EXERCISE PROMPT: Retype, word for word, every line from the one holding "Toggle the sidebar" through the one holding "Task: Select the 冰点 level label" in the entries below, both included, and only those lines.
DATASET CONTENT Start Marker
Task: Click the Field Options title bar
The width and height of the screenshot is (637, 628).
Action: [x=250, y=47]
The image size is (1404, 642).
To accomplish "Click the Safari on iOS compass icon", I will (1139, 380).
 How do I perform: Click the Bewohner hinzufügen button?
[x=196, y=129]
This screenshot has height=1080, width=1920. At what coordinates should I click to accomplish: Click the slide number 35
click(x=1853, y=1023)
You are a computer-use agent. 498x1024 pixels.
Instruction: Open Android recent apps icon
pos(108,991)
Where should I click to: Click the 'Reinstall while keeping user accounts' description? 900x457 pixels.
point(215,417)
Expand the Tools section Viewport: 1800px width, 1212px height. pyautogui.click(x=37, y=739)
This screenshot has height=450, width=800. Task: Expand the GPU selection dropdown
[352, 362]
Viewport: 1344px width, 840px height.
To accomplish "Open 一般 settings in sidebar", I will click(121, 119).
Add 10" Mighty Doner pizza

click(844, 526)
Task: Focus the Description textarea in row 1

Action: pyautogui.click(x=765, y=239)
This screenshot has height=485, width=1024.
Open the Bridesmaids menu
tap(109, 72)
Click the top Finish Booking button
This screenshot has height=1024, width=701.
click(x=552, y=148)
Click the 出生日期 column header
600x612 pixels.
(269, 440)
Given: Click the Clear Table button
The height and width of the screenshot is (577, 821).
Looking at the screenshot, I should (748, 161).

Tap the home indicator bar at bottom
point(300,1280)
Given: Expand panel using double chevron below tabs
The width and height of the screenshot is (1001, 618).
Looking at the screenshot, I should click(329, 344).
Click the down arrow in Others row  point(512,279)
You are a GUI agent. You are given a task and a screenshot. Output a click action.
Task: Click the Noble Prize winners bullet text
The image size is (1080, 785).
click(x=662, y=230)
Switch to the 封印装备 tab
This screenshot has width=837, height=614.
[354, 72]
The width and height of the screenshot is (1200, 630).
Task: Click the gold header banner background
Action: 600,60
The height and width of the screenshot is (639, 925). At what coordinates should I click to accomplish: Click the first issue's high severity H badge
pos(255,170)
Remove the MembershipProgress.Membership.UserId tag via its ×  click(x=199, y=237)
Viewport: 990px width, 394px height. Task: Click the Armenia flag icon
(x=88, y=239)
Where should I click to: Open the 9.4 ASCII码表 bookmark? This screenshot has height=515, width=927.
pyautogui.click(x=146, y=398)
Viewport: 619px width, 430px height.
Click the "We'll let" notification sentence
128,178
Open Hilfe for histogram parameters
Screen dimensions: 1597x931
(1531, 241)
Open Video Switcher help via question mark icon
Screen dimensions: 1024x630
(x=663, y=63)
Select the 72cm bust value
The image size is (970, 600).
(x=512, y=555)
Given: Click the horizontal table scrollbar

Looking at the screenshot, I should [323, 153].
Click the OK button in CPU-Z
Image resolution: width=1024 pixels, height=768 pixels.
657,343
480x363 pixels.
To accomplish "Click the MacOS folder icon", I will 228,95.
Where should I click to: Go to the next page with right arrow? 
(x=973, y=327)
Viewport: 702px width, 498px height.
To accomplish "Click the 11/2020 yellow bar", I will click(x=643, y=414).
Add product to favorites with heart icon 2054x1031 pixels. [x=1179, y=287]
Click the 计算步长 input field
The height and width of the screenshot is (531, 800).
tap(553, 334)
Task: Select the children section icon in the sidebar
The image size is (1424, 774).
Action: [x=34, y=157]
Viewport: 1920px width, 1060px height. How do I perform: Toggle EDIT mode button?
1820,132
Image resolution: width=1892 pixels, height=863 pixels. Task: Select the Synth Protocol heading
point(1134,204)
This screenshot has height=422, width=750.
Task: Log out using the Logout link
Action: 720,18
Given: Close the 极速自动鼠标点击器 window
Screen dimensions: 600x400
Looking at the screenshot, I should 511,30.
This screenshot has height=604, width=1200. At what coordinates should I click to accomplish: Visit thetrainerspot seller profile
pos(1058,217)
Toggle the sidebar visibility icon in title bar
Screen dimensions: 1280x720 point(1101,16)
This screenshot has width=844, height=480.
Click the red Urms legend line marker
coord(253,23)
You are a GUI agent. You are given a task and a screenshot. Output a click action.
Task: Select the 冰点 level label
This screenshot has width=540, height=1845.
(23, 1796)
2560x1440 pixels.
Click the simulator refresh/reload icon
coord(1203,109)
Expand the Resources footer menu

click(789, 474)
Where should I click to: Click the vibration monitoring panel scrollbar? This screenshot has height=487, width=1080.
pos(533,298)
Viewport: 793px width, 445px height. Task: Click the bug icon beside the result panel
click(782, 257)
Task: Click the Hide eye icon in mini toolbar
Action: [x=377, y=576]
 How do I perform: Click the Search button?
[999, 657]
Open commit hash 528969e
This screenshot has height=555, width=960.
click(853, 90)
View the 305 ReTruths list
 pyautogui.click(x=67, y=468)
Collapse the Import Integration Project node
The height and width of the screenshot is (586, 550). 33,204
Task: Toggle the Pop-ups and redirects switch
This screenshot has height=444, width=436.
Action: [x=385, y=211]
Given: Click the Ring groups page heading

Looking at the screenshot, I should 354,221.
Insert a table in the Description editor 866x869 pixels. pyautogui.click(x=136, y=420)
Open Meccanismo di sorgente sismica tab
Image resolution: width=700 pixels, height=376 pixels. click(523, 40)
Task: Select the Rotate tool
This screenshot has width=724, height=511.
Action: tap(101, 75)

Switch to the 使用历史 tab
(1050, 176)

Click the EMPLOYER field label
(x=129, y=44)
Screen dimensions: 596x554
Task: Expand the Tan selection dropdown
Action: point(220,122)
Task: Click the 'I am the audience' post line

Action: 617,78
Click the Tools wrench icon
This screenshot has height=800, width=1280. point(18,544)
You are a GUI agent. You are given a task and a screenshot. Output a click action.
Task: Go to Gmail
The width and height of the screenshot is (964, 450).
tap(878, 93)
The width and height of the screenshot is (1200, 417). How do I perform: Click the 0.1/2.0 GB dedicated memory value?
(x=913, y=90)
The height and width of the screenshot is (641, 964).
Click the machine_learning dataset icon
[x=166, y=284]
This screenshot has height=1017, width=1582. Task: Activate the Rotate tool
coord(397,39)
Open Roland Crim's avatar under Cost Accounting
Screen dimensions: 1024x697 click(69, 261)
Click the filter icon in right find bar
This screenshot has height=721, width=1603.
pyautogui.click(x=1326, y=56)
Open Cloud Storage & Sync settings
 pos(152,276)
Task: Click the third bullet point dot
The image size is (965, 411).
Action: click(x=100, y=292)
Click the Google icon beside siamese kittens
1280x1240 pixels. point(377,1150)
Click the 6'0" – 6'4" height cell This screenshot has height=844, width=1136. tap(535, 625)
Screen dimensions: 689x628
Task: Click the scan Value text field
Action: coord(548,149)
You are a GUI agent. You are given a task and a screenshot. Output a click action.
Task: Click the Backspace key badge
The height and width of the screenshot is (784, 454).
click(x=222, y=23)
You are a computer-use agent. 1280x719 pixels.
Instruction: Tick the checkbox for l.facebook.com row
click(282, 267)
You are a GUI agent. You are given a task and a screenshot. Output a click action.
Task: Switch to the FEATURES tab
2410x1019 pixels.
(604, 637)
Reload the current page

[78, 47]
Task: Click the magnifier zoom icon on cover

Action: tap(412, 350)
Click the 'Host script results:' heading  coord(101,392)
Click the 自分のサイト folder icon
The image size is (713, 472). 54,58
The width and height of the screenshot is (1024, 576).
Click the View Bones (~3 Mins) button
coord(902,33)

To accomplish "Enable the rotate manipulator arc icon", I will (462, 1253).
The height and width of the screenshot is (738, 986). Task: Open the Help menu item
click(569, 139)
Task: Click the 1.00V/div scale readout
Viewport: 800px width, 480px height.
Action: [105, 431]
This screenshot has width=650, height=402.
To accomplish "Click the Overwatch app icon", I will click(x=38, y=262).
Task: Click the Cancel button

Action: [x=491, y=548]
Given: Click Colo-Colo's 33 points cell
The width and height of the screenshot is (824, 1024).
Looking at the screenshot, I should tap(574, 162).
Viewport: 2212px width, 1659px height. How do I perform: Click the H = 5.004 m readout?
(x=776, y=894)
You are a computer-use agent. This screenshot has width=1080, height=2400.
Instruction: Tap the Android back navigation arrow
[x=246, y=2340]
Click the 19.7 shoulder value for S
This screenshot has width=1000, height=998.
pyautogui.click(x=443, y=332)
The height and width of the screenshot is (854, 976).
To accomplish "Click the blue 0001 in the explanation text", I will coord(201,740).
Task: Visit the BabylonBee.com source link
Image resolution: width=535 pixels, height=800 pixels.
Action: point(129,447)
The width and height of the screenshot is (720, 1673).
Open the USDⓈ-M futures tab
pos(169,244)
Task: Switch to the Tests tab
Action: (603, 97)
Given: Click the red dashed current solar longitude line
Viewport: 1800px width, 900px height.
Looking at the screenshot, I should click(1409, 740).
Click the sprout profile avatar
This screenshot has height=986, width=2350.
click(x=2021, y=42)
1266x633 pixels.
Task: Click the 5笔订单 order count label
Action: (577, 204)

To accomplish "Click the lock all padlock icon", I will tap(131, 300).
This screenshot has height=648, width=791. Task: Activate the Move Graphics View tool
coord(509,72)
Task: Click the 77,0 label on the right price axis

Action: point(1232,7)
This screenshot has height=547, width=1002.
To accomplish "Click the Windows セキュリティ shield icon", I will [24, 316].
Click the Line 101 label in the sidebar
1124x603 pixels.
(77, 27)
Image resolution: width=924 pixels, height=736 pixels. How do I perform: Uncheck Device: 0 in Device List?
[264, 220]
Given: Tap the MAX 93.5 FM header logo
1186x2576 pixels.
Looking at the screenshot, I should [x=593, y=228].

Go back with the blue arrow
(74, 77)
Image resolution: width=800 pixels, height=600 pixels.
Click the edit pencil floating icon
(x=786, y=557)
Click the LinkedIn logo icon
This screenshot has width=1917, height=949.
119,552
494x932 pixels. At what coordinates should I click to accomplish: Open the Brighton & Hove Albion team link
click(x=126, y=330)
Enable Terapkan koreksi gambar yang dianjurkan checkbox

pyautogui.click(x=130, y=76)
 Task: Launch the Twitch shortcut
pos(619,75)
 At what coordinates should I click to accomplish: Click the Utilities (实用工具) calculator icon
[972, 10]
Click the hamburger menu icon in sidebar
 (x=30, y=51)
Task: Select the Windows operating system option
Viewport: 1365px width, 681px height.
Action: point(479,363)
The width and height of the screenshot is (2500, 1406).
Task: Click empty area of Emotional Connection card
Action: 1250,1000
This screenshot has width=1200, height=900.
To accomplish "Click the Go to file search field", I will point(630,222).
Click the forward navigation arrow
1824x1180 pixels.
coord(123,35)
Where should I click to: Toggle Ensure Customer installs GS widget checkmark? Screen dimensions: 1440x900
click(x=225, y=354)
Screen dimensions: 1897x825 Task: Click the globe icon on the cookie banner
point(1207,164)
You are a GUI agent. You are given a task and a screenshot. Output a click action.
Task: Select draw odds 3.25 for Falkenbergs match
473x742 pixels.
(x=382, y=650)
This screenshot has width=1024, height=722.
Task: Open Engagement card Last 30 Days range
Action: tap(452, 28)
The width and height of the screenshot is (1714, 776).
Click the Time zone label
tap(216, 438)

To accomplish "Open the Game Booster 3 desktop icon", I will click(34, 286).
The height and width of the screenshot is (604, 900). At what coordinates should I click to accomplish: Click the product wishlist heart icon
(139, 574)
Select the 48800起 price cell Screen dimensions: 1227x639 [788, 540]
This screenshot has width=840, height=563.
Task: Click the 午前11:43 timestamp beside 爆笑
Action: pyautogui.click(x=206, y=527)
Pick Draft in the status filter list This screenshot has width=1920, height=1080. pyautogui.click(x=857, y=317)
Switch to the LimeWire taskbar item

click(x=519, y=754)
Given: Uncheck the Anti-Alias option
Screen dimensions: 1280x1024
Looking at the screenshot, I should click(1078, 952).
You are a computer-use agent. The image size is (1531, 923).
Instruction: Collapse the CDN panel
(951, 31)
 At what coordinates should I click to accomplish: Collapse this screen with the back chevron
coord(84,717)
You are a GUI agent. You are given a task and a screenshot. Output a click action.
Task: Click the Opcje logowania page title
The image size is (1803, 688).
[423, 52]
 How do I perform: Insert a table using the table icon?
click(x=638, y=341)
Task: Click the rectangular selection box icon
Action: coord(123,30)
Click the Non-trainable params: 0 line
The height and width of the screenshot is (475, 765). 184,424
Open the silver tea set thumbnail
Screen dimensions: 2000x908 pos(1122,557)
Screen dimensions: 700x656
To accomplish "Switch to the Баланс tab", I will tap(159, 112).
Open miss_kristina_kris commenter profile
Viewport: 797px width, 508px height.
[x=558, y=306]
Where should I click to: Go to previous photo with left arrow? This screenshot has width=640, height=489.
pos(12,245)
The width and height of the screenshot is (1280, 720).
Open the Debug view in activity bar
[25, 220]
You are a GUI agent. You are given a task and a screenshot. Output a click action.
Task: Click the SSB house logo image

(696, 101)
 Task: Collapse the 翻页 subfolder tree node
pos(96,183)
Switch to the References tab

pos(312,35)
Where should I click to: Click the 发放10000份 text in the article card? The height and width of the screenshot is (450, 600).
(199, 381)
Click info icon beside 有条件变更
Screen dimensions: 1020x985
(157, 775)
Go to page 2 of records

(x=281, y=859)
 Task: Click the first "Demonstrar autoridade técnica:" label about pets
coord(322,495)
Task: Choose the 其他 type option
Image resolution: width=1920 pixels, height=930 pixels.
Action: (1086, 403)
DATASET CONTENT End Marker
PROBLEM SOLUTION:
Toggle the sidebar visibility icon in title bar
Screen dimensions: 1280x720 point(1101,16)
This screenshot has width=844, height=480.
Click the red Urms legend line marker
coord(253,23)
You are a GUI agent. You are given a task and a screenshot. Output a click action.
Task: Select the 冰点 level label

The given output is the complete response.